● **WHAT THE TASK REQUIRES**
Reproduce the lines from the line with "This screenshot has" to the line with "at that location.", swapping "coordinates" for "position" and changing nothing else. Leave out the pictures.

--- SUPPLIED MATERIAL ---

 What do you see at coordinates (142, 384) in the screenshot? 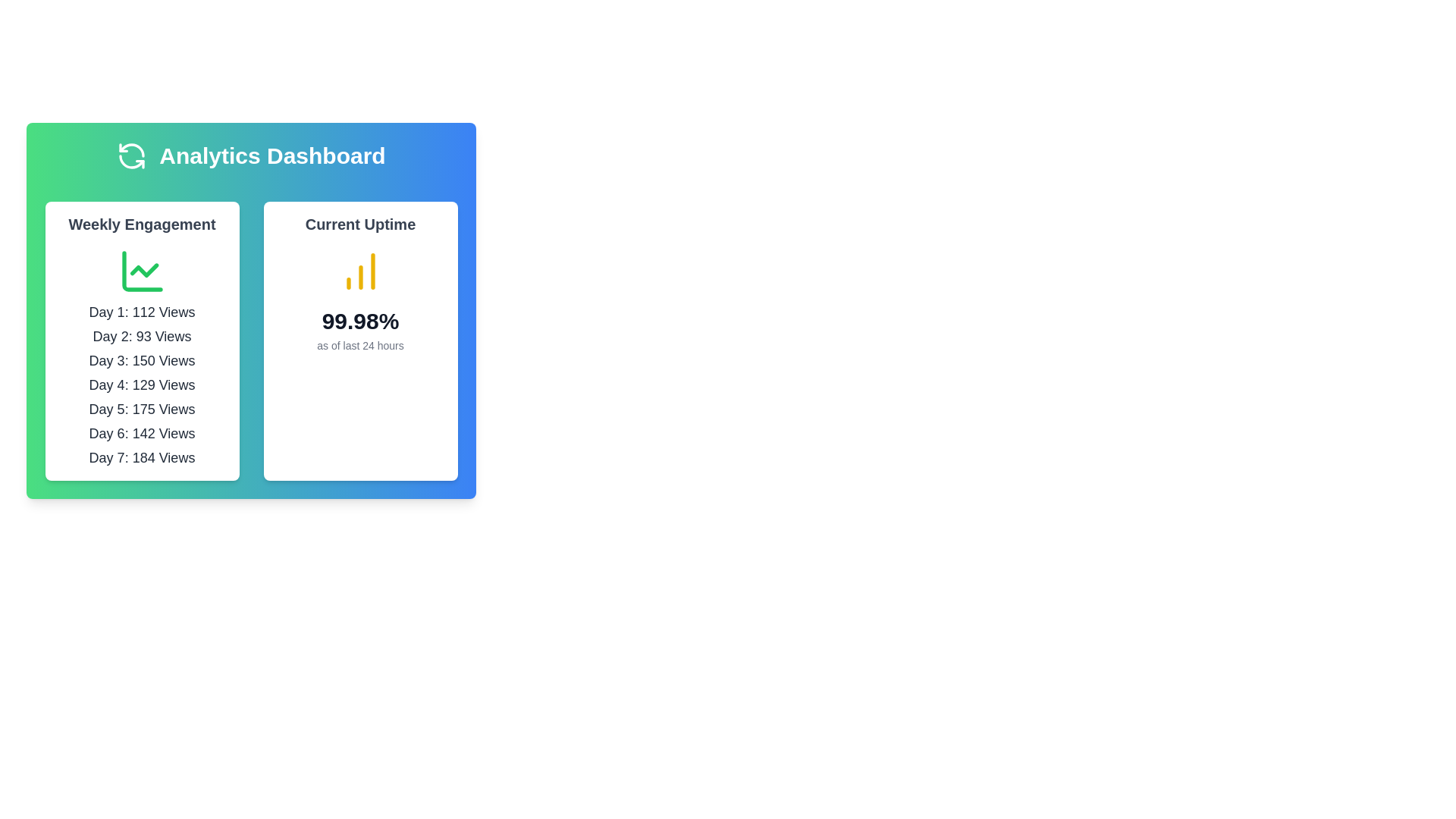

---
--- SUPPLIED MATERIAL ---

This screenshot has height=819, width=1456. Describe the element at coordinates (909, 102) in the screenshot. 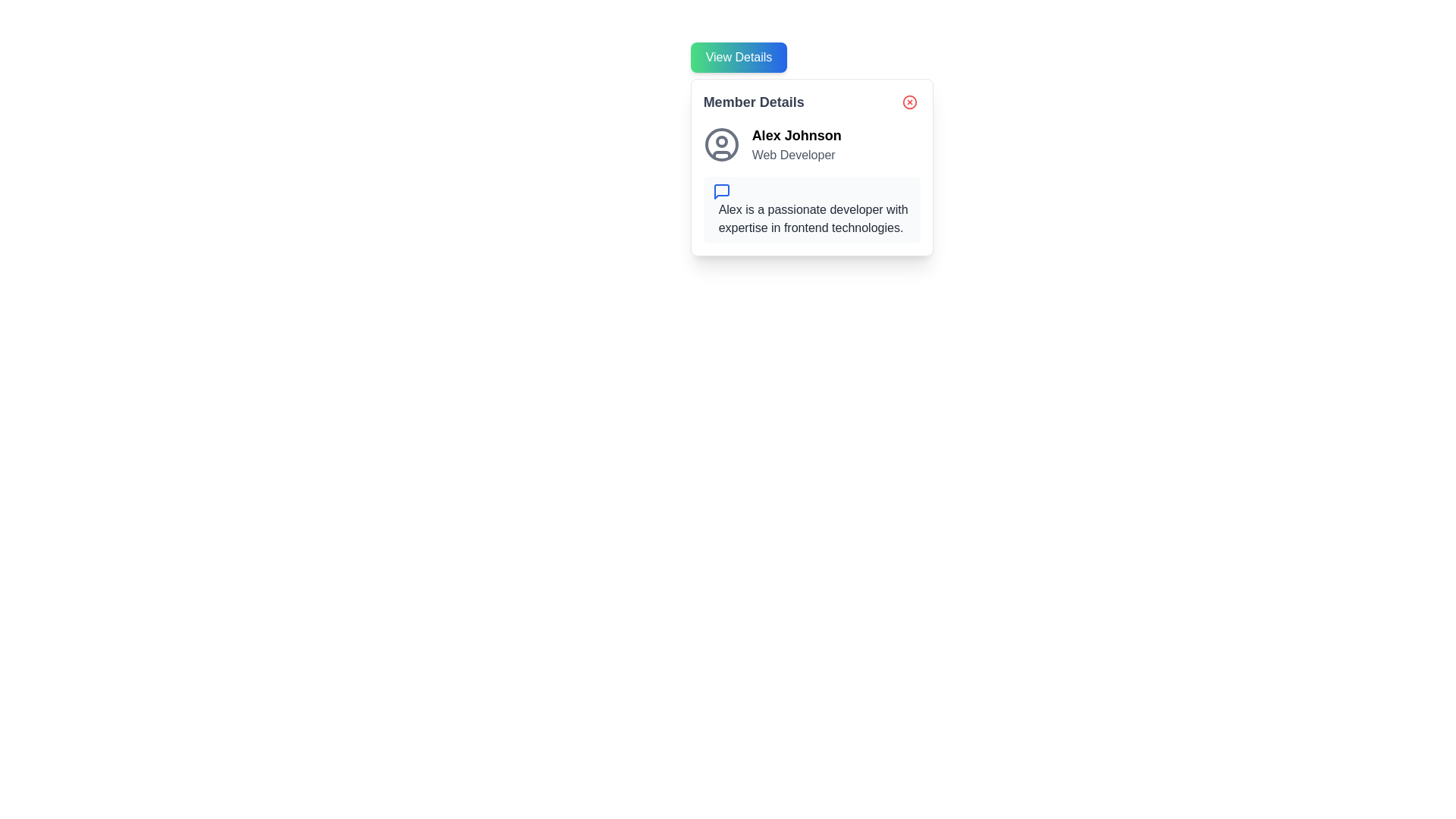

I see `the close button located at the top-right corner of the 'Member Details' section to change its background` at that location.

---
--- SUPPLIED MATERIAL ---

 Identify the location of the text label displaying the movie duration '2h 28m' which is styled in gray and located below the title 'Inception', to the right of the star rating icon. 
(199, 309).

---

● **ANSWER TO THE PROBLEM**
This screenshot has height=819, width=1456. Describe the element at position (909, 102) in the screenshot. 

I see `the close button located at the top-right corner of the 'Member Details' section to change its background` at that location.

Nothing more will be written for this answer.